Abstract: The hydraulic tests were conducted on the geo-synthetic clay liners (GCLs) containing granular or powdery Na-bentonite under various temperatures and solutions by using GDS geoenvironmental permeameter. After hydration with 0.05 mol/L CaCl2 solution, the hydraulic conductivity of GCLs sample showed an upward trend with the increase of temperature. Taking deionized water as hydration solution, the hydraulic conductivity of granular bentonite GCLs decreased with the increase of temperature, while the hydraulic conductivity of powdery bentonite GCLs increased with the increase of temperature. The content of adsorbed water of bentonite decreased in deionized water with the increase of temperature, and the absorbed water was much lower in CaCl2 solution.

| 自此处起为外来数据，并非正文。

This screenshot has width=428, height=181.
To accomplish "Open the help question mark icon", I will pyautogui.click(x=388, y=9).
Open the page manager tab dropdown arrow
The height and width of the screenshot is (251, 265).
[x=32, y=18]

In a given CaCl2 solution, the swelling index of bentonite increased slightly with temperature. When the temperature was constant, the swelling index decreased significantly with the increase of CaCl2 concentration. In the case of deionized water, the variation of hydraulic conductivity with temperature is mainly affected by the amount of montmorillonite gel, followed by fluid viscosity coefficient and the absorbed water content. The more heterogeneous pore structure of granular bentonite with deionized water is, the more significant the amount of gel montmorillonite is,resulting in the decrease of hydraulic conductivity and intrinsic permeability with the increase of temperature. In the case of CaCl2 solution, the variation of hydraulic conductivity with temperature is mainly affected by fluid viscosity and the amount of adsorbed water, while the effect of montmorillonite gel is weak. In conclusion, solution, temperature and bentonite form all have important influences on the hydraulic conductivity of GCLs.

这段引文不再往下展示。